Her energy carried on past her post-graduation climbing trip – she quickly made plans with me to climb obscure big walls in Siberia that she had researched in the far-flung corners of the internet. I wouldn’t take anybody else seriously with a proposition like that, but with Michelle, anything is possible. We made plans for training runs in Yosemite and started preparing with weekly phone calls, grant applications, spreadsheets, and word docs. We would update each other with our training objectives and would talk about our goals. Then there was radio silence. She had boundless potential and was destined for great things. Her optimism propelled herself and others forever onwards.

I wrote this story on the day after I found out about her death. As a preface, I am not a spiritual man:

Michelle had not been responding to my texts about preparations for our upcoming trip like she normally did – and I had an uneasy feeling that I couldn't shake over the course of the past few days. When I found the news article detailing that massive rockfall I was devastated and in shock. I called off work and immediately knew I needed to go to the mountains to "find her". I geared up and drove out to a trailhead near Mt. Hood and started hiking.

It was silent and peaceful - not another person in sight. I reached the first snowfields after hiking for a couple of hours, put on my crampons, unclipped my ice axe and started upwards.

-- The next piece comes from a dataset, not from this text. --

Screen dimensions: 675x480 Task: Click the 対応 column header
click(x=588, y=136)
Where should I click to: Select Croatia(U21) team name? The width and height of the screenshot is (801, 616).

Halfway up this snowfield I stopped to take in the view of Rainier, Adams, and St. Helens in the distance. As I was resting, a raven floated into my view and landed on a boulder ten feet from me - this was intriguing as it is uncommon for birds to come this high up on the mountain. The rational side of me knew that it must think I have food to give. Another side felt something else entirely. I stood there in silence, as did the raven. After a minute of this, I was struck by a thought to talk to the raven and felt embarrassed by it. However, out it came:

"Michelle, if that's you, can you come a little closer?".

I feel silly and close my eyes, trying to contain my grief. Just as I open my eyes, a second Raven floats into view and lands next to me, closer than the first. There is some disbelief. I tell myself that I'm looking for meaning where there is none, but somehow I feel more centered. I turn around and continue motoring upwards. 

My goal was to reach the base of the technical climbing on Mt. Hood on an upper ridgeline - this is an astoundingly beautiful place and was were I planned to mourn Michelle. Roughly an hour after my break on the snowfields, I am climbing up the final stretch to a high point on the ridgeline. Just as I crest the ridge, both Ravens fly into view and land five feet from me. They must have been following from afar. I sat down, took off my pack and broke into muted, painful sobs. I talked to Michelle and let her know how much we all love her and how much we miss her. I reminisced. The Ravens stood in silence next to me, grooming each other carefully. I felt her presence in a very strong way on that ridge. I shared the silence with the Ravens and the Mountain for 15 or so minutes. I then assumed a comfortable pose and closed my eyes to meditate and center myself. I immersed myself in the sounds of the mountain looming above me, the hollow sound of the wind that slowly swept around it's ridges, and the sun shining on my back. I felt like I was being held in a warm embrace. Time stood still. When I finally opened my eyes, the Ravens were both gone - only Mt. Hood remained in my view. I stood up, packed my things, let out a howl ("We love you Michelle!!") towards that summit we shared together only a few months ago, turned my heel, and started back down.

I believe Michelle is still alive in the magnificent places that she sought out. Her soul was deeply connected to the mountains.

You are sorely missed, Michelle. You were one of a kind. I don't want to admit that you are gone. I hope there is something for your family and friends in my stories.